Certainement ce n’est pas dans l’Écriture sainte que vous trouverez votre prétendue division du monde en trois parties : les cieux, qui étaient la demeure du Très-Haut ; la surface de la terre, et le creux de la terre, qui était l’enfer ; encore oubliez-vous l’Océan, qui est plus étendu que l’hémisphère habitable. Pouvez-vous, messieurs, avancer de pareilles chimères rabbiniques, et combattre dans mon ami des vérités si reconnues !

Quoi ! vous voulez prouver que les anciens Juifs admettaient un enfer et un royaume des cieux, et votre preuve est que dans l’Exode Dieu apparaît à Moïse dans un buisson ardent ! Juifs, et secrétaires juifs, souvenez-vous à jamais de saint Jérôme ; il vous dit dans sa lettre : « L’Évangile me promet la possession du royaume des cieux, dont il n’est pas fait la moindre mention dans vos écritures, »
+++
Consigne:
Pouvez-vous recopier le texte ci-dessus entre « Certainement ce n’est » et « vérités si reconnues ! » inclus, en substituant « fables » à « chimères » ?

Matériel fourni:
+++
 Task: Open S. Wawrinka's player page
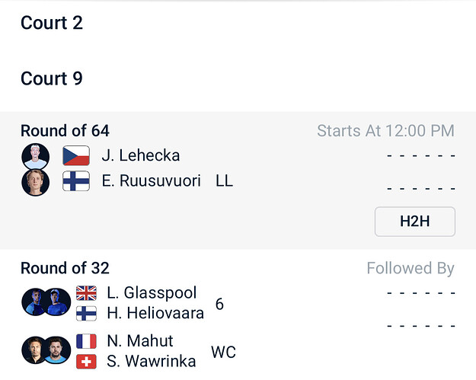152,361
+++
Réponse attendue:
Certainement ce n’est pas dans l’Écriture sainte que vous trouverez votre prétendue division du monde en trois parties : les cieux, qui étaient la demeure du Très-Haut ; la surface de la terre, et le creux de la terre, qui était l’enfer ; encore oubliez-vous l’Océan, qui est plus étendu que l’hémisphère habitable. Pouvez-vous, messieurs, avancer de pareilles fables rabbiniques, et combattre dans mon ami des vérités si reconnues !